_Problem requirements:_
Reproduce the passage on preparing a sensitive customer dataset for machine learning in full, keeping every word, code statement and line break unchanged.

_Text segment:_

******************************

Recently, I was given a dataset that contained sensitive information about customers and that should not under any circumstance be made public. The dataset resided on one of our servers which I deem to be a reasonably secure location. I wanted to copy the data to my local drive, in order to work with the data more comfortably and at the same time not having to fear that the data is less save. So, I wrote a little script that changes the data, while still preserving some key information. I will detail all the steps that I have taken, and highlight some handy tricks along the way.
The Task
The task is to prepare a dataset, such that it can later be used for machine learning purposes (e.g. classification, regression, clustering) without containing any sensitive information. The final dataset should not be too different from the original one and should reflect the initial datasets' distributions.
Let's go
I will be using a Jupyter notebook as my environment. First, let's import all the necessary libraries.
import pandas as pd
import numpy as np
import scipy.stats
%matplotlib inline
import matplotlib.pyplot as plt
from sklearn_pandas import DataFrameMapper
from sklearn.preprocessing import LabelEncoder
# get rid of warnings
import warnings
warnings.filterwarnings("ignore")

******************************

_Recorded data:_
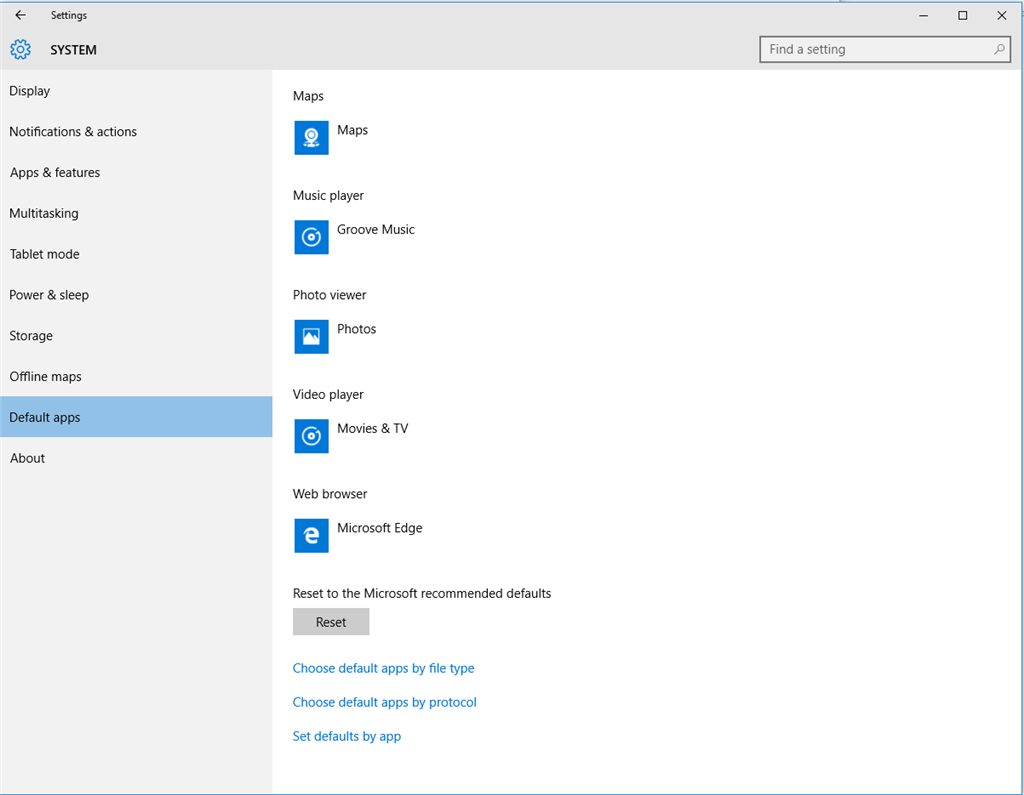This screenshot has height=795, width=1024.
Task: Open Power & sleep settings
Action: coord(49,295)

******************************

_Reply:_
Recently, I was given a dataset that contained sensitive information about customers and that should not under any circumstance be made public. The dataset resided on one of our servers which I deem to be a reasonably secure location. I wanted to copy the data to my local drive, in order to work with the data more comfortably and at the same time not having to fear that the data is less save. So, I wrote a little script that changes the data, while still preserving some key information. I will detail all the steps that I have taken, and highlight some handy tricks along the way.
The Task
The task is to prepare a dataset, such that it can later be used for machine learning purposes (e.g. classification, regression, clustering) without containing any sensitive information. The final dataset should not be too different from the original one and should reflect the initial datasets' distributions.
Let's go
I will be using a Jupyter notebook as my environment. First, let's import all the necessary libraries.
import pandas as pd
import numpy as np
import scipy.stats
%matplotlib inline
import matplotlib.pyplot as plt
from sklearn_pandas import DataFrameMapper
from sklearn.preprocessing import LabelEncoder
# get rid of warnings
import warnings
warnings.filterwarnings("ignore")